Crime Library: Criminal Minds and Methods

Kenneth Wayne McLeod

Humble beginnings

Kenneth Wayne McLeod, younger
Kenneth Wayne McLeod, younger

McLeod grew up in Jacksonville, Fla., attending Nathan B. Forrest High School. He was athletic: he played football, baseball, soccer and ran cross country.

According to The Florida Times-Union, he was a popular guy, voted with the other members of the Pheta service club as "the Wild and Crazy Guys of Forrest."

The Florida Times-Union detailed his trajectory post high-school :a stint as a Prudential Insurance Agent, then insurance underwriter. Marriage, then divorce. And bankruptcy.

Despite his later claims, McLeod never went to the University of Georgia, nor did he get a degree at The American College, The Florida Times-Union reported. He married his first wife, Sheila, but then had to file for bankruptcy a month after their wedding. By 1995, he was a divorced father of four, paying $200 a week in child support.

He had few assets, save for a car and an expensive television. He was a natural salesman though; his primary asset was himself.
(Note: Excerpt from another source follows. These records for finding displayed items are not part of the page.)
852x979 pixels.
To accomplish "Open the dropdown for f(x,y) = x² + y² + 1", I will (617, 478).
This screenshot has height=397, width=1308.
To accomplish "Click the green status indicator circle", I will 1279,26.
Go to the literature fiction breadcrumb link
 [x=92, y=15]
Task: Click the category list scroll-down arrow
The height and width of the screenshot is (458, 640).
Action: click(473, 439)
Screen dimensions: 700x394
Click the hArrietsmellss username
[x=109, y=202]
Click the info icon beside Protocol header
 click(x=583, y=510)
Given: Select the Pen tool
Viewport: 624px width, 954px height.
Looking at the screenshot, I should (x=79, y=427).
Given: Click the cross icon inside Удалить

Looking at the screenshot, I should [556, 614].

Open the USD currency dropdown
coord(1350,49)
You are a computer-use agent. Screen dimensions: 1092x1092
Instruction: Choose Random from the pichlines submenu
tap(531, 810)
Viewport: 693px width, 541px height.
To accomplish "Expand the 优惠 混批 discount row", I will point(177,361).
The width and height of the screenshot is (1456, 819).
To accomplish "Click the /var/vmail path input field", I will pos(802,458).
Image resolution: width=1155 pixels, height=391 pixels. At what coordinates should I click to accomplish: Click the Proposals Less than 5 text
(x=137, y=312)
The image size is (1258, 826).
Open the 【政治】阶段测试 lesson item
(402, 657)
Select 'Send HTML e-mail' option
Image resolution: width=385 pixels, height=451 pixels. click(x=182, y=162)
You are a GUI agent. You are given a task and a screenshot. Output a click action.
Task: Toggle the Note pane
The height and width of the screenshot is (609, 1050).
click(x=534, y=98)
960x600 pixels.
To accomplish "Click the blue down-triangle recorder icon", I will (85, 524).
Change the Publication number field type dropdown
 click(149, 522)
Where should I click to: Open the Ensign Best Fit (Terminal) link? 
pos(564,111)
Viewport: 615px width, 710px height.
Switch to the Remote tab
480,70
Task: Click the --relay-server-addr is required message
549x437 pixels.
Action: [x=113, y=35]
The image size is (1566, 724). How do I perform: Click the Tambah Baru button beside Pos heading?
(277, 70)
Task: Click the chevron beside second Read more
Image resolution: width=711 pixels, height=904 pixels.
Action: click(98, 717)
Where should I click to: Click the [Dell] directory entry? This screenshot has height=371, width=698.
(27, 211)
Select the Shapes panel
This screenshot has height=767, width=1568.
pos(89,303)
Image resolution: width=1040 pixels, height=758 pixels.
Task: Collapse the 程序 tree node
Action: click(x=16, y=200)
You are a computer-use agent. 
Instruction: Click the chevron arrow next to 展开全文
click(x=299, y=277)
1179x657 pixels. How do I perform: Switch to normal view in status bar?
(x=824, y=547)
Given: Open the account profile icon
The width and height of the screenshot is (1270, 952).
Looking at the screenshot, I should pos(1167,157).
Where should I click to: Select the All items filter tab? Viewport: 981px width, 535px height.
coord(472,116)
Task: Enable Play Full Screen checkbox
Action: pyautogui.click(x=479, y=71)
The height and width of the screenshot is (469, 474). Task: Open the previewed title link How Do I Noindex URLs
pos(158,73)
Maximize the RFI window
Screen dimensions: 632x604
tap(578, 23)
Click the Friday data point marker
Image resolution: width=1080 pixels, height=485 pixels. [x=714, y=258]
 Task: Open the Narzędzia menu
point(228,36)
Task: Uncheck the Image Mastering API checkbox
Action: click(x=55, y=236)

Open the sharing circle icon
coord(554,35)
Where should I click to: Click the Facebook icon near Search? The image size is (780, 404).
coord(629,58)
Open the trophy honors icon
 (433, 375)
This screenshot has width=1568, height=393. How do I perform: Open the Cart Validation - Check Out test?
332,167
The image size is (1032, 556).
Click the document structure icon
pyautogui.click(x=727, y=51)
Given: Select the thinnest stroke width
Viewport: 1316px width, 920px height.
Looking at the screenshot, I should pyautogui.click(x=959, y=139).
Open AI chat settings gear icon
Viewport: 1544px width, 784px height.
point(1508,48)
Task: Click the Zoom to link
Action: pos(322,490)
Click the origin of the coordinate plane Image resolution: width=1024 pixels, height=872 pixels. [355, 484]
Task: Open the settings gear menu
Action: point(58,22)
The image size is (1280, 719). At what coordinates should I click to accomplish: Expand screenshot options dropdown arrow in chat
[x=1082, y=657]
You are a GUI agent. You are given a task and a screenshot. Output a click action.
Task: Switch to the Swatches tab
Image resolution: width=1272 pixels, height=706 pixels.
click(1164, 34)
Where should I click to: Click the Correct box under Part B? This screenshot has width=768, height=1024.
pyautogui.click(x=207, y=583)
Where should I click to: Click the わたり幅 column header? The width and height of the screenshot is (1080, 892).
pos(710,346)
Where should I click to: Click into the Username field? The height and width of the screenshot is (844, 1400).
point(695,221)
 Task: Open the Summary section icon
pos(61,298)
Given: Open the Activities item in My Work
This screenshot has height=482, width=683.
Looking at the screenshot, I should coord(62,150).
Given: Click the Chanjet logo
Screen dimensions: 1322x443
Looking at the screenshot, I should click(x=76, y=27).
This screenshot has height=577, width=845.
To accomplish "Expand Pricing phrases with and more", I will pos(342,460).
Almost none of the grandiose claims McLeod routinely made were true. He fibbed about his schooling; he told people he'd been an undercover agent. The Florida Times-Union reported that McLeod would brag about unusually small things. McLeod claimed to be a black belt martial artist. He claimed he'd been drafted by the Mets in college. He claimed his bulldog was a descendent of a University of Georgia mascot.

But those tales don't seem so tall in comparison to his tallest tale of all, a yarn which made him $35 million dollars, over the course of 22 years.